Christopher Smart's work is a locus of this theme. Women who speak are his ever-consistent target. His twin poems "The Silent Fair" and "The Talkative Fair" are comic, prescriptive—and indicative of womanly insurrection. He addresses Celia:

From morn to night, from day to day, At all times and at every place, You scold, repeat, and sing, and say, Nor are there hopes you'll ever cease.

(ll. 1–4)4

"Your tongue's more killing than your eyes," he writes. "Your tongue's a traytor to your face" (ll. 8–9).

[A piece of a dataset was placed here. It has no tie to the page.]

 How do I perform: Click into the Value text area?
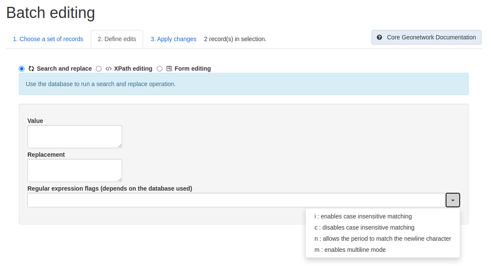(x=75, y=137)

Your silence wou'd acquire more praise, Than all you say, or all I write; One look ten thousand charms displays; Then hush—and be an angel quite.

(ll. 13–16)

On the other hand,

From all her fair loquacious kind, So different is my Rosalind

(ll. 1–2), [End Page 24]

that the poet can't even elicit from her a word of encouragement. For this very reason he adores. And in his fable "Madam and the Magpie," though

Ye thunders roll, ye oceans roar, And wake the rough resounding shore; Ye guns in smoke and flames engage, And shake the ramparts with your rage,

(ll. 1–4)

women's voices outsound them all.

Thunder is the common metaphor for a woman's unrestrained speech, indicating that such speech was regarded as seriously dangerous, to be restrained at all cost. The Ladies' Magazine (9 February 1751) carried verses, "How a Woman's Tongue may be said to be a Thunder":

The Thunder is in my Wife's Tongue too common, No Thunder like the Thundring of a Woman.5

But the voice of Smart's Sylvia outsounds thunder, oceans, guns. The magpie her husband has brought home refuses to remain there and observes,

For such sour verjuice...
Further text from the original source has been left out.